Sinta hanya membalas ucapan bundanya dengan cibiran, "Lalu hari ini aku salin PR siapa, dong?"

"Coba tanya Saka. Dia kemarin malam minta foto PR fisika milikku."

"Cerdas sekali dia. Besok-besok aku akan meniru ide cemerlangnya itu."

"Ngomong-ngomong, Saka kan bawa sepeda motor, kamu minta saja dia untuk menjemputmu. Biar nanti kamu bisa punya waktu lebih untuk sampai di sekolah. Soalnya PR fisika yang dikumpulkan hari ini lumayan banyak." Saran Ruri.

"Memang kamu yang paling mengerti aku, Ri."

"Tapi ingat, kalau nanti di sekolah jangan melakukan hal-hal yang ekstrem. Dan soal Saka, kamu harus bersikap lebih tegas, Ta."

"Iya beres, tenang saja. Aku tak akan melakukan hal-hal yang ekstrem hari ini. Sebab jika aku mencari-cari masalah hari ini, kamu tidak masuk untuk bisa terlibat ke dalam masalahku. Besok saja kalau kamu sudah masuk." Sinta tertawa keras saat mengatakan itu.

"Kurang ajar! Cepat mandi. Aku mau tidur dulu."

"Enak sekali bisa melanjutkan tidurmu. Cepat sembuh, teman."

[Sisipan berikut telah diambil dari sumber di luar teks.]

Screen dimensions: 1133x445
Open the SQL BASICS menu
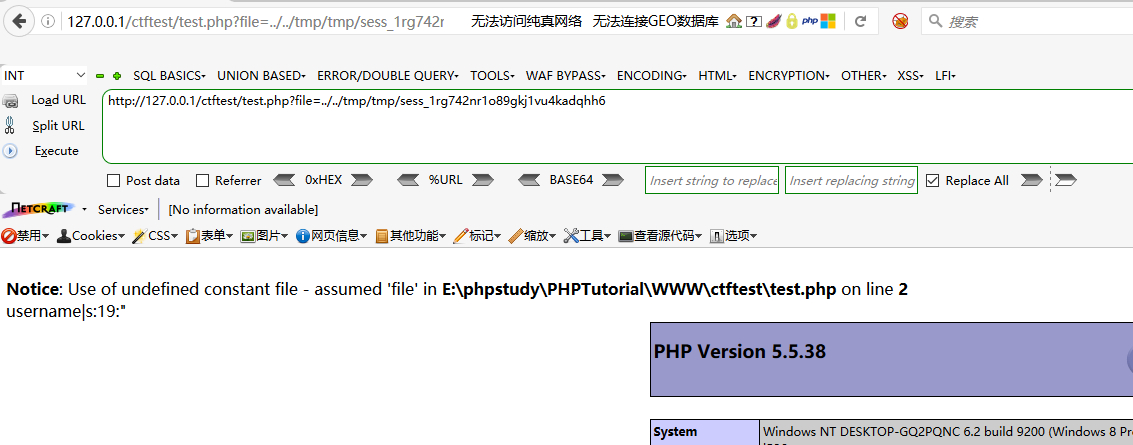[x=168, y=76]
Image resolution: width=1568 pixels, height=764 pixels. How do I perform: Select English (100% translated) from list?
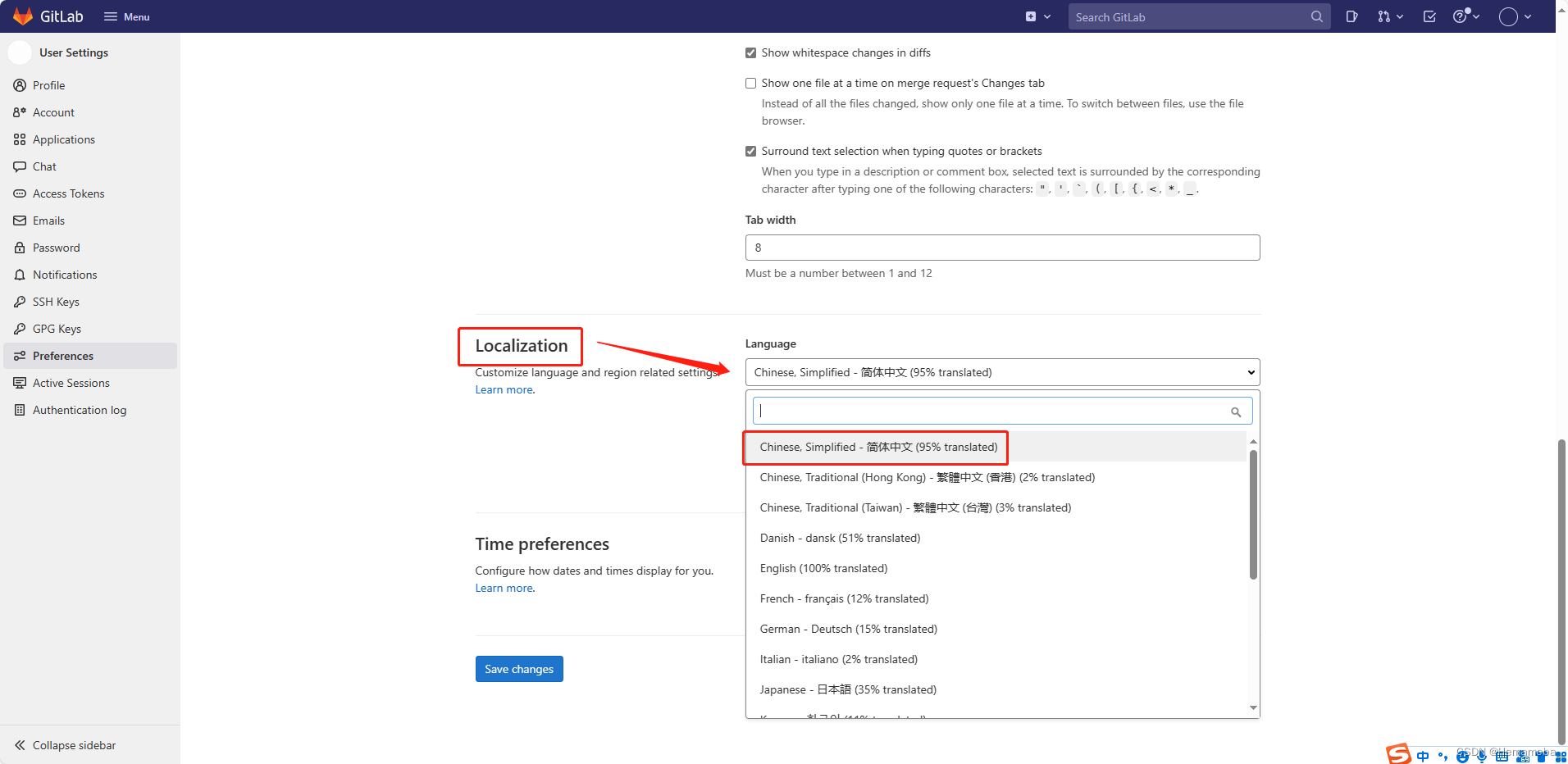tap(823, 568)
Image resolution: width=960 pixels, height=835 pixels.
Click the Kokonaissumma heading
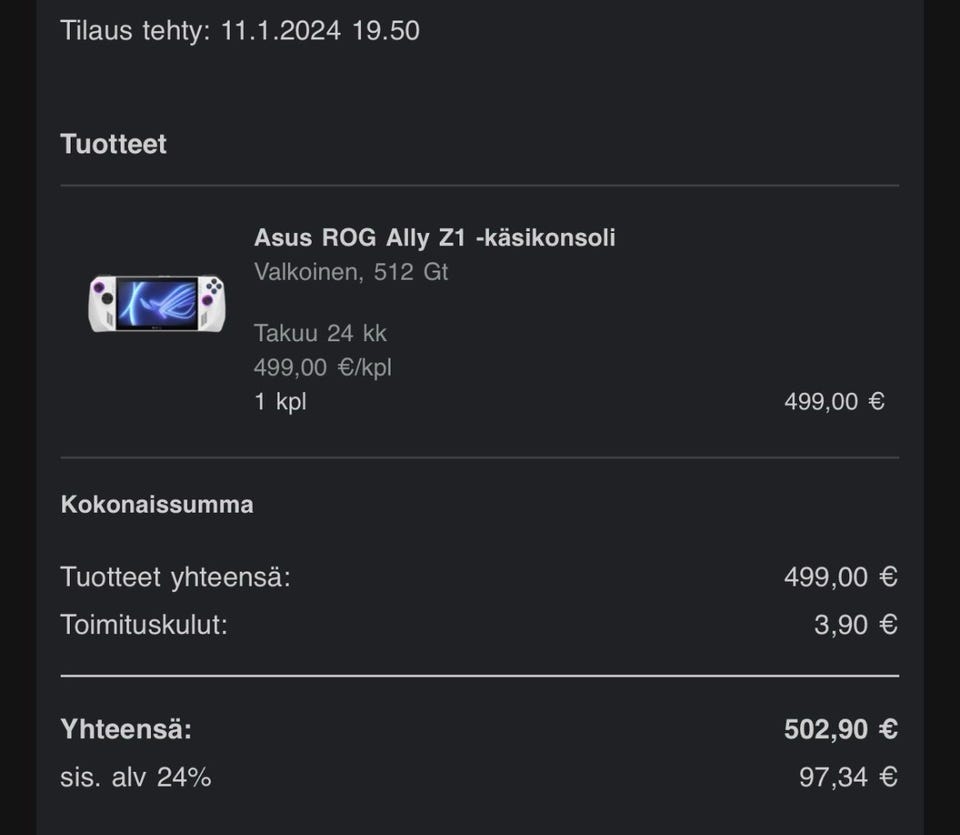(x=157, y=504)
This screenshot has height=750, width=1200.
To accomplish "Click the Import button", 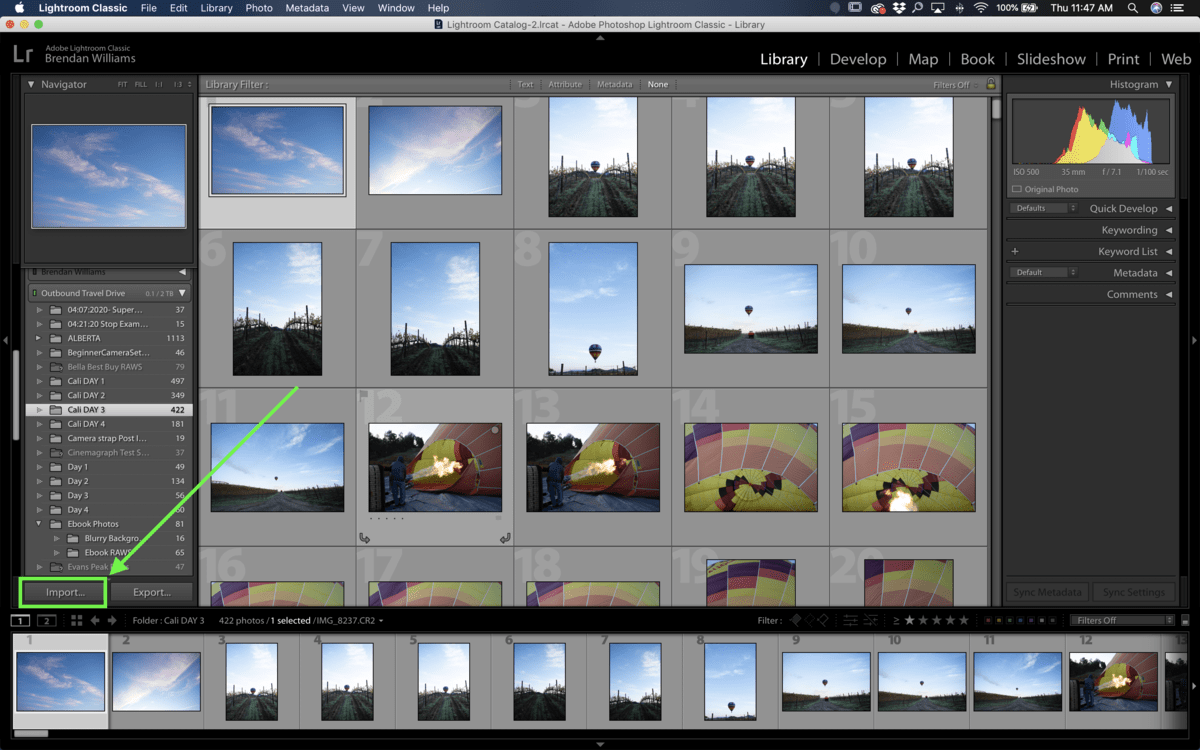I will [x=65, y=593].
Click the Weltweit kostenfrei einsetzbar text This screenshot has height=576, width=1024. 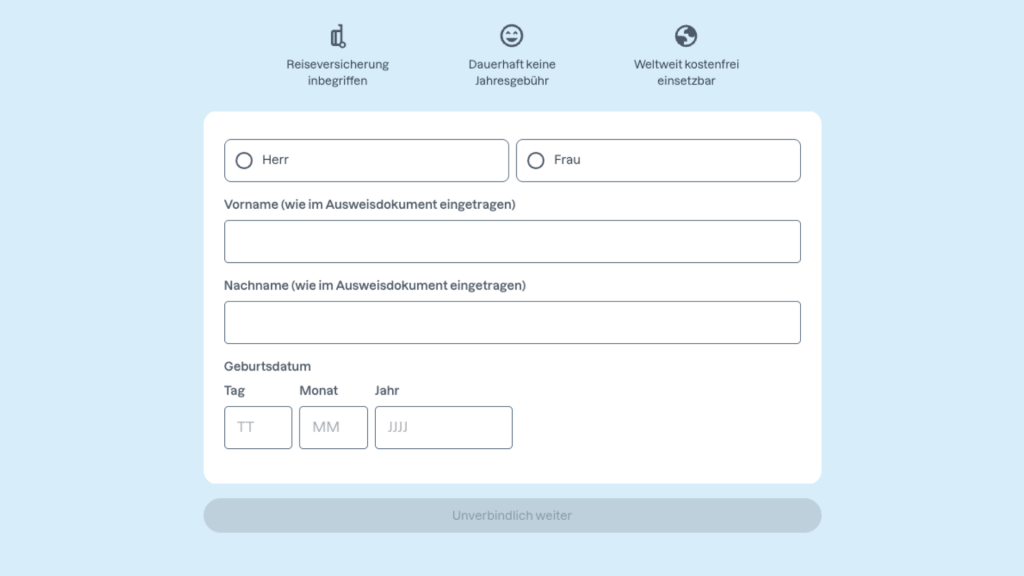(685, 72)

Setelah percakapan telepon itu selesai, Sinta bergegas mandi. Namun sebelum itu, ia menghubungi Saka terlebih dahulu untuk menjemputnya. Dan soal peringatan Ruri, memang benar saat ini Saka terlihat seperti seorang lelaki yang sedang mengejar cinta perempuan. Yang pertama kali menyadari hal tersebut tentu saja bukan Sinta, melainkan Ruri. Selain pengertian dan sabar, Ruri juga seorang sahabat yang peka. Ia memiliki intuisi yang tajam sehingga bisa mendeteksi hal-hal yang bahkan tidak disadari orang lain. Namun peringatan Ruri tidak ditanggapi serius oleh Sinta, sebab dirinya tetap saja bertindak biasa saja. Ruri memberi peringatan sebab dirinya tahu jika sahabatnya yang satu itu terlalu cuek. Jika ia tidak menyadari jika Saka menyukainya, akan berbahaya bagi keduanya. Sinta yang tidak tegas atas sikap dan perasaannya pada Saka akan membuat hubungan keduanya tak tentu arahnya.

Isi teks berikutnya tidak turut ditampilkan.